Yahoo!におけるニュースも色々なサイトから発信されている
そしてYahoo!ニュースですが、こちらは配信元の一覧が公開されています。
やはり新聞社や報道機関、通信社が多いですが、中にはネット独自のものもあり、その中にはかつでデマ、誤報の配信元になってしまったところもあります。それでもこちらのほうは度々ソース元に手が入っているようで、かつてステルスマーケティングの疑いが強いサイトや、誤報(NHKで放映された貧困中学生のもの)のソース元になったサイトの配信を取りやめたりしています。
アクセス数が多いが故に信憑性の低いサイトも集めてしまう
最初に語ったように、GoogleやYahoo!ではそのニュースページのほか、検索結果にもニュースが表示されます。さらにニュースが起きるとそれに関連する単語で検索をかける例は非常に多いでしょう(実際私のやっているブログでも、それに関連する単語が検索上位だったためにとんでもなくPVが跳ね上がったことが何度かあります)。

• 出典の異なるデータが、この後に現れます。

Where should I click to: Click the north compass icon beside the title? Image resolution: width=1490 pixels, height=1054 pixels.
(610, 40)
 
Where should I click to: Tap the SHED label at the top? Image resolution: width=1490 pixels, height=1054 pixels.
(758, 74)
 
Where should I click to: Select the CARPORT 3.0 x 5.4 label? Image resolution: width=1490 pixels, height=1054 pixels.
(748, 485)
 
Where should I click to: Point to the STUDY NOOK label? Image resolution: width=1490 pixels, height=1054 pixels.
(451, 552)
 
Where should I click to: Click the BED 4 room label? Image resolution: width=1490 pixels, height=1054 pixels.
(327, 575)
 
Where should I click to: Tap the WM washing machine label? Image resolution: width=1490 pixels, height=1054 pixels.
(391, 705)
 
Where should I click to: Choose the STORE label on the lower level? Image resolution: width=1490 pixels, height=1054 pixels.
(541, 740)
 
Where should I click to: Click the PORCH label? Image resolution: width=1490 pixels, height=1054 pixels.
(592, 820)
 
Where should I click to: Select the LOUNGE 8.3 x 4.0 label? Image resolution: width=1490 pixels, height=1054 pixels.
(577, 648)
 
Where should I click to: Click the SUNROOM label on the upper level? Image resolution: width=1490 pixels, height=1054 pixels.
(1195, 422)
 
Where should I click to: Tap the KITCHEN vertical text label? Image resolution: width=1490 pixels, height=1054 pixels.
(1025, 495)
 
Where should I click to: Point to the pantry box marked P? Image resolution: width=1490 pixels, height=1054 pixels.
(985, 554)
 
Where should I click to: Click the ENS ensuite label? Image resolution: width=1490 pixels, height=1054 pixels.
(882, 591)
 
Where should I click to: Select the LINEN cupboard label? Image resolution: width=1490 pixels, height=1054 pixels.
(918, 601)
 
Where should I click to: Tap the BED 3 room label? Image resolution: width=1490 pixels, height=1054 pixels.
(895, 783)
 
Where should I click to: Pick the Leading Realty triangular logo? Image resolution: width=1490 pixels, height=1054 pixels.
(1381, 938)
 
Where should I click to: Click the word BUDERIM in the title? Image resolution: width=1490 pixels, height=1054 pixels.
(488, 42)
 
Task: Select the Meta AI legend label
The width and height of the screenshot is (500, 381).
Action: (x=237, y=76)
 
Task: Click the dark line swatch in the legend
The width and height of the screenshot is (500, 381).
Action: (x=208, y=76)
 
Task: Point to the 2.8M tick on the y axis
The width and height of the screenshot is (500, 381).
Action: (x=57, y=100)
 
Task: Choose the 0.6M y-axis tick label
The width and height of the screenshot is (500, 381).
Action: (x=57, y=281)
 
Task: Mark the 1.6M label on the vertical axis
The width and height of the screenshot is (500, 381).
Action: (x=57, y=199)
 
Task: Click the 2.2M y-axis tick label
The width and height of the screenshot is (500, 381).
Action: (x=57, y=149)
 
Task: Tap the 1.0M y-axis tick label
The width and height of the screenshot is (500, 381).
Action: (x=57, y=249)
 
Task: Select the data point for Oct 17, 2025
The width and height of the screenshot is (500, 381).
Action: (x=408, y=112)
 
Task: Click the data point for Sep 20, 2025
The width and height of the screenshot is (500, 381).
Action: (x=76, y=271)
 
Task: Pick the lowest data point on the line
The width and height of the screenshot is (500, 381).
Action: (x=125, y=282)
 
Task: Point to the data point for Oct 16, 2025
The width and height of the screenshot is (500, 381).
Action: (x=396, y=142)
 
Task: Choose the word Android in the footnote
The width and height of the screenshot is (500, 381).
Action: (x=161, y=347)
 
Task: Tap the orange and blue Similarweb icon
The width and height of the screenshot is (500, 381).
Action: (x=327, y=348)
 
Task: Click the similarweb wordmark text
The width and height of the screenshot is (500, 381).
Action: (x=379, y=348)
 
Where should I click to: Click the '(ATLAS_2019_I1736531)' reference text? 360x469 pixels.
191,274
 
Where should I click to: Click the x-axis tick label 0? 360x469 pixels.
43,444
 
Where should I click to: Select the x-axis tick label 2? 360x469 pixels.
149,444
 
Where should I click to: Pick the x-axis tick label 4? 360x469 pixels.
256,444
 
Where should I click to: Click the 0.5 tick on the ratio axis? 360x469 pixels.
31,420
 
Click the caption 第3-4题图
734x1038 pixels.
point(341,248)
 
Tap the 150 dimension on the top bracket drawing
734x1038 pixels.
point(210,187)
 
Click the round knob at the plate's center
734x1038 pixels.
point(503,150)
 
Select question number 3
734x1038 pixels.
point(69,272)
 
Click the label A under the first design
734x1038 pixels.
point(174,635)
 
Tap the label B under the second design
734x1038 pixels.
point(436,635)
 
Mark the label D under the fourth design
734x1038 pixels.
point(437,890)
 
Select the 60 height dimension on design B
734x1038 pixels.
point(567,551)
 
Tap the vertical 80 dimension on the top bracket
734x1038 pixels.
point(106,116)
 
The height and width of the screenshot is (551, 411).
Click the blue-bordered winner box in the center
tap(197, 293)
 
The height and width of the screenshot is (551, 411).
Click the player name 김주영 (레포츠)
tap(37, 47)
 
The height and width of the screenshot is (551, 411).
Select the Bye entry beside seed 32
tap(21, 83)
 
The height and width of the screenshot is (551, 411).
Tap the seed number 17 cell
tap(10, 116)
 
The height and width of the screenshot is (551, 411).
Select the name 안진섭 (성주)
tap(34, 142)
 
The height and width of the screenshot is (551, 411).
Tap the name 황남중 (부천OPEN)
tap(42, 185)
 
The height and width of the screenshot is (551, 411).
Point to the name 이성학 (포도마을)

故にそこで表示されるニュースに自サイトの記事が掲載されるようになればPVの大幅増加が見込めるわけで、故にそこに載せたいサイトも多いことでしょう。
しかしながらそれ故に質が悪い、ここで言えば情報の信憑性が乏しいサイトまで注目を集めることになり、更にその情報が検索をしてきた多くの人の眼に触れることになる危険性もあります。
最近話題になったキュレーションサイトやバイラルサイトの不正確な情報の伝播は、残念ながらこういった検索結果やニュースがその誤知識、誤報を広める一助となってしまったのは否定出来ないでしょう。
GoogleやYahoo!に限ったことではない
しかしながらこれはGoogleとYahoo!に限ったことではありません。他のポータルサイトでもこのようなことは起っています。いやむしろそちらのほうが多いというべきでしょうか。
たとえばニコニコのニュースポータルであるニコニコニュース。前述のスプートニク日本のほか、信憑性が低いサイトも掲載対象としているので、誤報の中継をしていまうことがあります。直近の例では「電子歯ブラシが爆発して歯がなくなったというデマ」をゴゴ通信が流したものがニコニコニュースで掲載されてしまったことがあるでしょう(参考)。
もちろんライブドアニュースやLINEニュースなど他のポータルにおいても同じことが言えます。つまり多数のニュースサイトを発信しているというのは、それだけ誤報が混じるリスクがあるということです。あと最近はTwitterでモーメントが強化され、色々なニューストピックが出てきますが、もちろん同じです(というかこれが今後一番心配……)。
信憑性をそのポータルのものと錯覚させてしまう問題
さらにが問題なのは、こういったニュースポータルにおいては信憑性が高めのサイトと低めのサイトが両方とも混じり、並列になってしまうことにあります。つまりここでは表示上は三大新聞であろうが、ネットのなんか怪しいバイラルサイトであろうが、同じ「Googleのニュース」「Yahoo!のニュース」として同一視されかねないのです。たしかに記事の引用元を見ればそれらは個々のニュースサイトなのですが、読み手にしてみればGoogleやYahoo!などを見に来た人なわけであって、そこの情報をGoogleのもの、Yahoo!のものと思い込んでしまう人も少なからずいるのではないでしょうか。
しかし前述のように検索を集めることを目的とした場合、サイトにとってもともと利用者が多いこの手のサイトは非常に魅力的ですので、載ろうという動きはまだまだ続くでしょう。今、ネットにおいてニュースの信頼性を保つための取り組み(嘘ニュースサイトの排除など)がなされているようですが、こういう問題もまたしばらく続くことになるでしょう。
ソース元や記事そのものを確認する習慣が重要
まとめとしては、最初に語ったように「GoogleニュースやYahoo!ニュース、及びその検索結果で出てくるニュースは、その見ているサイトの知名度に基づくものではなく、あちらこちらから集められたもの、そしてその中には信憑性のないサイトや情報も混じり得るため、発信元の名前を意識して信頼するのは危険」ということです。
故に最低限、ニュースを読む時はそのソース元や日付を確認してから読むべきでしょう。もちろん最良(というか本来すべきこと)は、利用者全員がどこが情報源であろうともその情報ごとに検証をして、信憑性を確認することなのですけどね。